From the entries, copy every line that carries the string "each".

Dataset records
--------------------
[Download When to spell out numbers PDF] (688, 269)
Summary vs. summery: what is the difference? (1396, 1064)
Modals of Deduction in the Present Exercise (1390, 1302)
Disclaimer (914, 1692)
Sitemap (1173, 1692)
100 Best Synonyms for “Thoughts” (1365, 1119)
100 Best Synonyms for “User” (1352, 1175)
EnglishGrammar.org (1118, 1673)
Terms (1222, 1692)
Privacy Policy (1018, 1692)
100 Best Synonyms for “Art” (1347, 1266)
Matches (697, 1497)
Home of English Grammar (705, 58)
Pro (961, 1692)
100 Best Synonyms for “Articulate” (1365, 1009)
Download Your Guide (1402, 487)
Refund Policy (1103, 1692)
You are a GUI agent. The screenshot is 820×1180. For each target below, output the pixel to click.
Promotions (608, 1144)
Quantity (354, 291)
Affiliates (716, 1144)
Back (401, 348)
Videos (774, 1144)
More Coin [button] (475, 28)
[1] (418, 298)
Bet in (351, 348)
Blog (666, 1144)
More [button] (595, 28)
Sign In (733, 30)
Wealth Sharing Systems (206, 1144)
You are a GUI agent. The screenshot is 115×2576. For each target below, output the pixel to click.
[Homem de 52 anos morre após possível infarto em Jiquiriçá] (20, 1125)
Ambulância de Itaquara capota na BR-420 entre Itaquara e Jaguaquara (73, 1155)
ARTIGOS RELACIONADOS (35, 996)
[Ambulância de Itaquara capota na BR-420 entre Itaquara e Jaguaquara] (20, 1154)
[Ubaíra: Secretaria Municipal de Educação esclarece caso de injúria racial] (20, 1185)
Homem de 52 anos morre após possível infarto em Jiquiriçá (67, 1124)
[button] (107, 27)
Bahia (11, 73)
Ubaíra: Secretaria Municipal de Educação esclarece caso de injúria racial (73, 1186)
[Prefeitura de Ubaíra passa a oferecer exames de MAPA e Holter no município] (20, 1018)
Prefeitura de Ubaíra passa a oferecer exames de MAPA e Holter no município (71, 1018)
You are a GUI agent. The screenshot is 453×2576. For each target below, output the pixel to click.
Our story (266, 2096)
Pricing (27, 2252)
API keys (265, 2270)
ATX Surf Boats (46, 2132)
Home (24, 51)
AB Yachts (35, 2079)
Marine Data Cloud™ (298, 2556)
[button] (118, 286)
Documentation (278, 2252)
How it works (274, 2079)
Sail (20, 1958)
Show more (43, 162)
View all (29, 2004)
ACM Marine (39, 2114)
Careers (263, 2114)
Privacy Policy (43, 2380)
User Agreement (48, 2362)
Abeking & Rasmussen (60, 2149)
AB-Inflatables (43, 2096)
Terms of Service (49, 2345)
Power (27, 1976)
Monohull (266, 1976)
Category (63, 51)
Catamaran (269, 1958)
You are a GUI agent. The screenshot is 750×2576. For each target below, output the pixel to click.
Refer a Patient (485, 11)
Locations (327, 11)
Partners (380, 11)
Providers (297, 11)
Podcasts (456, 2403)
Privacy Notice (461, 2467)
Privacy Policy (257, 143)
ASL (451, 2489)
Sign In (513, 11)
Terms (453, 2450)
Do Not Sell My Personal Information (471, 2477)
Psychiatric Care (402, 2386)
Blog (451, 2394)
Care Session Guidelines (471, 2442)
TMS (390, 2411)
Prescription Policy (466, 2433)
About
--------------------
**Answer box**
You are a GUI agent. The screenshot is 820×1180. For each target below, output the pixel to click.
You are a GUI agent. The screenshot is 115×2576. For each target below, output the pixel to click.
You are a GUI agent. The screenshot is 453×2576. For each target below, output the pixel to click.
You are a GUI agent. The screenshot is 750×2576. For each target below, output the pixel to click.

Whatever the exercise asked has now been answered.